(Your task) Copy each entry below exactly as it appears.

(Data for analysis)
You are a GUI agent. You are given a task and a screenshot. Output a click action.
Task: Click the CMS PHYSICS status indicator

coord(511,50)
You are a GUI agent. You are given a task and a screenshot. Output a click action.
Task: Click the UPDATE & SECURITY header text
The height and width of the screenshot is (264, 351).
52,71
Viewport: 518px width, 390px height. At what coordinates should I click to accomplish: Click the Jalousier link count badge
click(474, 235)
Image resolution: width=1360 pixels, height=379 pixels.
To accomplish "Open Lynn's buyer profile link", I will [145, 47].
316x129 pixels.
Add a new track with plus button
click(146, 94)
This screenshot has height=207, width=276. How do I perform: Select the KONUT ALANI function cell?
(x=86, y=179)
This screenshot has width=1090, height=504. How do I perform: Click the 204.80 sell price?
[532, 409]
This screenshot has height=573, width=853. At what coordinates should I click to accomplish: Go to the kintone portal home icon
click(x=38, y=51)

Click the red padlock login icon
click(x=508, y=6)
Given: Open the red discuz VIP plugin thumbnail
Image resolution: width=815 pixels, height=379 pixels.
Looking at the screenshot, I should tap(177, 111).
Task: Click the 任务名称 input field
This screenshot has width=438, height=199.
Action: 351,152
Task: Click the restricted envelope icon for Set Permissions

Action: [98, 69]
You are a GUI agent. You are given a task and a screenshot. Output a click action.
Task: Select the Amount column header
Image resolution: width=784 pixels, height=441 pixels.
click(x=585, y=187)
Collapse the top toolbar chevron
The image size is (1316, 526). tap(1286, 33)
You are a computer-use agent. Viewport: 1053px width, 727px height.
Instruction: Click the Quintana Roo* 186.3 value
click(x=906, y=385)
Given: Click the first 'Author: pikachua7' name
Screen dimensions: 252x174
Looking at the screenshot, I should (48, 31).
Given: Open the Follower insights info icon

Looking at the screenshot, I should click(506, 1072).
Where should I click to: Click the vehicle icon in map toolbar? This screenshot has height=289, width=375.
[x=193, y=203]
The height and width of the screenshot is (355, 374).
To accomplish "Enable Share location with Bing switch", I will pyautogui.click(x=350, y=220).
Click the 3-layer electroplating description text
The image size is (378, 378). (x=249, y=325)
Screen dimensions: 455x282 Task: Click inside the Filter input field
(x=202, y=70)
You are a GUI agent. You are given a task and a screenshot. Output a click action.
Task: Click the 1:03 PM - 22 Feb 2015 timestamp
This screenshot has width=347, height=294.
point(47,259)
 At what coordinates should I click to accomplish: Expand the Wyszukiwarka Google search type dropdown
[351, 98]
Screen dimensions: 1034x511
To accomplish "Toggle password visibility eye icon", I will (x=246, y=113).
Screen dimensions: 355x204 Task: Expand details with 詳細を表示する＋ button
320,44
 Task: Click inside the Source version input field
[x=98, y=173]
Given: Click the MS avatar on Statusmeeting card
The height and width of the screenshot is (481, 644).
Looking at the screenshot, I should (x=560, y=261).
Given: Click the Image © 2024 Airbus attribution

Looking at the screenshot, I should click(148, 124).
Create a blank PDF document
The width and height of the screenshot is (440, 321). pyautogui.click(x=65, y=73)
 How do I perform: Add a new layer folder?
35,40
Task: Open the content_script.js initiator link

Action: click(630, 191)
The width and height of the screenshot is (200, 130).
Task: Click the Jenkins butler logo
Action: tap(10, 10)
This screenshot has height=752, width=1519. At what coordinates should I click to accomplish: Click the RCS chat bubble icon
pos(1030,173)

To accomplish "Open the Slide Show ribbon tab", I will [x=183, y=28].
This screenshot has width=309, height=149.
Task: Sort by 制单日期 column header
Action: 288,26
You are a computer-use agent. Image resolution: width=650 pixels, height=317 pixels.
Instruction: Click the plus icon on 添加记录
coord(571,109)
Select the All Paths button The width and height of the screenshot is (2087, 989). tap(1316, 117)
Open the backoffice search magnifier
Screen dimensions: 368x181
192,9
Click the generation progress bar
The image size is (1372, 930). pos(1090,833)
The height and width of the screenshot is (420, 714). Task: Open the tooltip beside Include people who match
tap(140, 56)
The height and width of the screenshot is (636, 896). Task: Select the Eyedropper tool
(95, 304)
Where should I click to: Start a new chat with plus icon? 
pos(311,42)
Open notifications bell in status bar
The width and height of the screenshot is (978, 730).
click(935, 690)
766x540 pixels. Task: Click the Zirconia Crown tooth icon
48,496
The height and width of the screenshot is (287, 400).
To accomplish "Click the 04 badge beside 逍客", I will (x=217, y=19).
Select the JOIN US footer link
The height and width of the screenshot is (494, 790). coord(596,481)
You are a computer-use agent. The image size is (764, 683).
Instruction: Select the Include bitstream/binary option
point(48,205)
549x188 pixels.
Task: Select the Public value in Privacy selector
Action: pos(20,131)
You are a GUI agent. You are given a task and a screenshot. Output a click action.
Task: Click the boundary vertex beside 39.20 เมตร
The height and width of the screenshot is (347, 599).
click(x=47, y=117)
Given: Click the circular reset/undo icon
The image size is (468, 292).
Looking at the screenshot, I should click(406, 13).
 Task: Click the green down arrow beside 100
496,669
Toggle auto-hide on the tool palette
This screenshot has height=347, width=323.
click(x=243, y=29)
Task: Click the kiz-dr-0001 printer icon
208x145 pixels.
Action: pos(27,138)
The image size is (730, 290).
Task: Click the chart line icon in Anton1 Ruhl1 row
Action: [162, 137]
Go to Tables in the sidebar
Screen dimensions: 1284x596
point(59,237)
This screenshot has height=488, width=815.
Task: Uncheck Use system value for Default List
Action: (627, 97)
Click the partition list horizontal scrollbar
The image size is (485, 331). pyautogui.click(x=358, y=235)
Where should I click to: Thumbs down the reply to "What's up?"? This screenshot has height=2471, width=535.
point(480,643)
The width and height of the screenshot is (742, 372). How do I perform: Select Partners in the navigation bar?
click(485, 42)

(Written answer)
You are a GUI agent. You are given a task and a screenshot. Output a click action.
Task: Click the CMS PHYSICS status indicator

coord(511,50)
You are a GUI agent. You are given a task and a screenshot. Output a click action.
Task: Click the UPDATE & SECURITY header text
The height and width of the screenshot is (264, 351).
52,71
Viewport: 518px width, 390px height. At what coordinates should I click to accomplish: Click the Jalousier link count badge
click(474, 235)
Image resolution: width=1360 pixels, height=379 pixels.
To accomplish "Open Lynn's buyer profile link", I will [145, 47].
316x129 pixels.
Add a new track with plus button
click(146, 94)
This screenshot has height=207, width=276. How do I perform: Select the KONUT ALANI function cell?
(x=86, y=179)
This screenshot has width=1090, height=504. How do I perform: Click the 204.80 sell price?
[532, 409]
This screenshot has height=573, width=853. At what coordinates should I click to accomplish: Go to the kintone portal home icon
click(x=38, y=51)

Click the red padlock login icon
click(x=508, y=6)
Given: Open the red discuz VIP plugin thumbnail
Image resolution: width=815 pixels, height=379 pixels.
Looking at the screenshot, I should tap(177, 111).
Task: Click the 任务名称 input field
This screenshot has width=438, height=199.
Action: 351,152
Task: Click the restricted envelope icon for Set Permissions

Action: [98, 69]
You are a GUI agent. You are given a task and a screenshot. Output a click action.
Task: Select the Amount column header
Image resolution: width=784 pixels, height=441 pixels.
click(x=585, y=187)
Collapse the top toolbar chevron
The image size is (1316, 526). tap(1286, 33)
You are a computer-use agent. Viewport: 1053px width, 727px height.
Instruction: Click the Quintana Roo* 186.3 value
click(x=906, y=385)
Given: Click the first 'Author: pikachua7' name
Screen dimensions: 252x174
Looking at the screenshot, I should (48, 31).
Given: Open the Follower insights info icon

Looking at the screenshot, I should click(506, 1072).
Where should I click to: Click the vehicle icon in map toolbar? This screenshot has height=289, width=375.
[x=193, y=203]
The height and width of the screenshot is (355, 374).
To accomplish "Enable Share location with Bing switch", I will pyautogui.click(x=350, y=220).
Click the 3-layer electroplating description text
The image size is (378, 378). (x=249, y=325)
Screen dimensions: 455x282 Task: Click inside the Filter input field
(x=202, y=70)
You are a GUI agent. You are given a task and a screenshot. Output a click action.
Task: Click the 1:03 PM - 22 Feb 2015 timestamp
This screenshot has width=347, height=294.
point(47,259)
 At what coordinates should I click to accomplish: Expand the Wyszukiwarka Google search type dropdown
[351, 98]
Screen dimensions: 1034x511
To accomplish "Toggle password visibility eye icon", I will (x=246, y=113).
Screen dimensions: 355x204 Task: Expand details with 詳細を表示する＋ button
320,44
 Task: Click inside the Source version input field
[x=98, y=173]
Given: Click the MS avatar on Statusmeeting card
The height and width of the screenshot is (481, 644).
Looking at the screenshot, I should (x=560, y=261).
Given: Click the Image © 2024 Airbus attribution

Looking at the screenshot, I should click(148, 124).
Create a blank PDF document
The width and height of the screenshot is (440, 321). pyautogui.click(x=65, y=73)
 How do I perform: Add a new layer folder?
35,40
Task: Open the content_script.js initiator link

Action: click(630, 191)
The width and height of the screenshot is (200, 130).
Task: Click the Jenkins butler logo
Action: tap(10, 10)
This screenshot has height=752, width=1519. At what coordinates should I click to accomplish: Click the RCS chat bubble icon
pos(1030,173)

To accomplish "Open the Slide Show ribbon tab", I will [x=183, y=28].
This screenshot has width=309, height=149.
Task: Sort by 制单日期 column header
Action: 288,26
You are a computer-use agent. Image resolution: width=650 pixels, height=317 pixels.
Instruction: Click the plus icon on 添加记录
coord(571,109)
Select the All Paths button The width and height of the screenshot is (2087, 989). tap(1316, 117)
Open the backoffice search magnifier
Screen dimensions: 368x181
192,9
Click the generation progress bar
The image size is (1372, 930). pos(1090,833)
The height and width of the screenshot is (420, 714). Task: Open the tooltip beside Include people who match
tap(140, 56)
The height and width of the screenshot is (636, 896). Task: Select the Eyedropper tool
(95, 304)
Where should I click to: Start a new chat with plus icon? 
pos(311,42)
Open notifications bell in status bar
The width and height of the screenshot is (978, 730).
click(935, 690)
766x540 pixels. Task: Click the Zirconia Crown tooth icon
48,496
The height and width of the screenshot is (287, 400).
To accomplish "Click the 04 badge beside 逍客", I will (x=217, y=19).
Select the JOIN US footer link
The height and width of the screenshot is (494, 790). coord(596,481)
You are a computer-use agent. The image size is (764, 683).
Instruction: Select the Include bitstream/binary option
point(48,205)
549x188 pixels.
Task: Select the Public value in Privacy selector
Action: pos(20,131)
You are a GUI agent. You are given a task and a screenshot. Output a click action.
Task: Click the boundary vertex beside 39.20 เมตร
The height and width of the screenshot is (347, 599).
click(x=47, y=117)
Given: Click the circular reset/undo icon
The image size is (468, 292).
Looking at the screenshot, I should click(406, 13).
 Task: Click the green down arrow beside 100
496,669
Toggle auto-hide on the tool palette
This screenshot has height=347, width=323.
click(x=243, y=29)
Task: Click the kiz-dr-0001 printer icon
208x145 pixels.
Action: pos(27,138)
The image size is (730, 290).
Task: Click the chart line icon in Anton1 Ruhl1 row
Action: [162, 137]
Go to Tables in the sidebar
Screen dimensions: 1284x596
point(59,237)
This screenshot has height=488, width=815.
Task: Uncheck Use system value for Default List
Action: (627, 97)
Click the partition list horizontal scrollbar
The image size is (485, 331). pyautogui.click(x=358, y=235)
Where should I click to: Thumbs down the reply to "What's up?"? This screenshot has height=2471, width=535.
point(480,643)
The width and height of the screenshot is (742, 372). How do I perform: Select Partners in the navigation bar?
click(485, 42)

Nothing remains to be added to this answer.